Stated exercise 1
In the passage on American icons and Las Vegas, how would you say the sentence "And if you're looking for examples of the decadent culmination of the American Dream, there are few better than the casinos of Las Vegas." in Spanish?

-------

Festival Theatre, Edinburgh, Wed l—Sat 4 Nov.

Marilyn Monroe, Elvis Presley, James Dean. All great American icons, larger than life personas and uncompromising standard-bearers of the American Dream, and all with tragic and tormented private lives. The star-spangled ideal that it's better to burn out than fade away may have much to do with the unpalatable fast-burning truth behind the celebrity mask, as much an analogy for America as the American Dream itself. And if you're looking for examples of the decadent culmination of the American Dream, there are few better than the casinos of Las Vegas.

-------

Stated exercise 2
Can you turn the records below into a numbered list, beginning at the line that has "February (353, 296)" and stopping after the line that has "numerous (1098, 1675)", with blank lines left out?

Records provided
-------

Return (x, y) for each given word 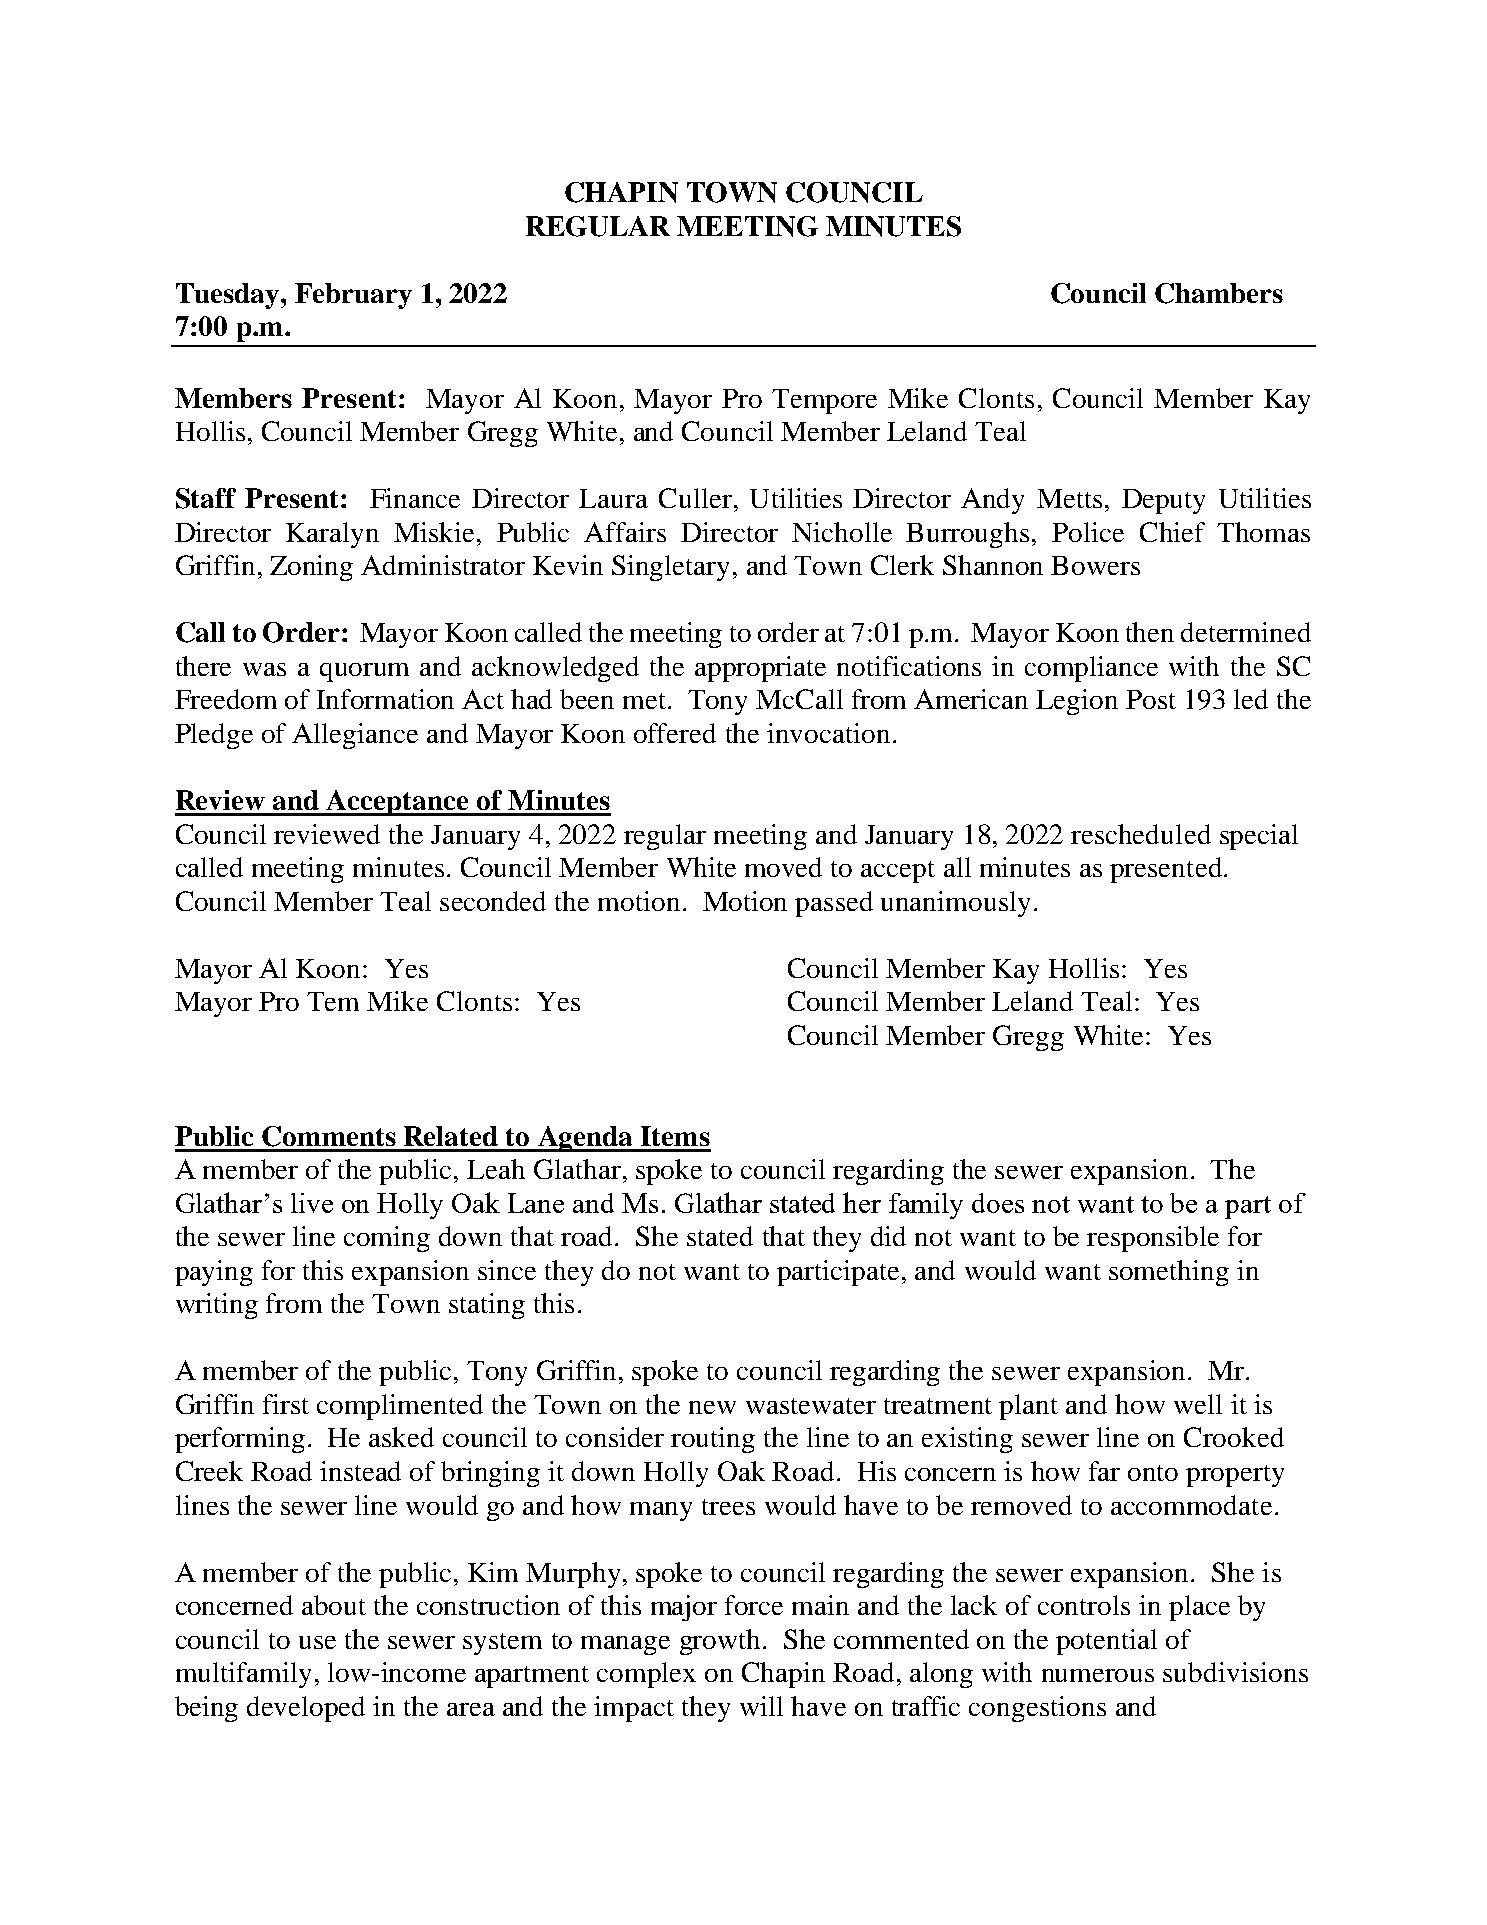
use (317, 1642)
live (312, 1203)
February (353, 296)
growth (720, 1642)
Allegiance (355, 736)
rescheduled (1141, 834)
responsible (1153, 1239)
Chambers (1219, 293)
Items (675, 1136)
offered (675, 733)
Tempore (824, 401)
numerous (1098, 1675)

-------

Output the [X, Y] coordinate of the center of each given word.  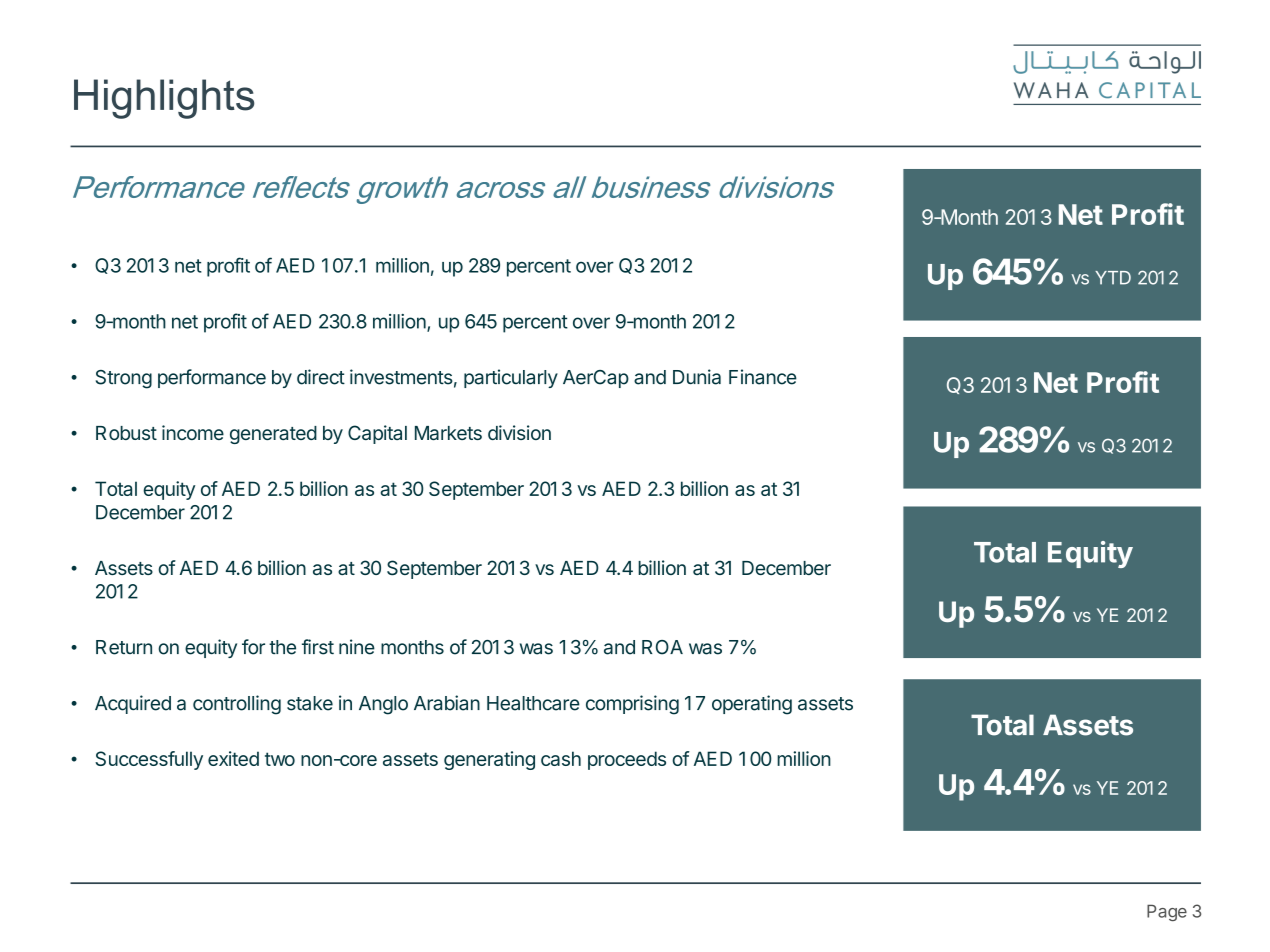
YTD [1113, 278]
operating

-------

Full solution 1
Y si buscas ejemplos de la culminación decadente del Sueño Americano, hay pocos mejores que los casinos de Las Vegas.

Full solution 2
1. February (353, 296)
2. growth (720, 1642)
3. Allegiance (355, 736)
4. rescheduled (1141, 834)
5. responsible (1153, 1239)
6. Chambers (1219, 293)
7. Items (675, 1136)
8. offered (675, 733)
9. Tempore (824, 401)
10. numerous (1098, 1675)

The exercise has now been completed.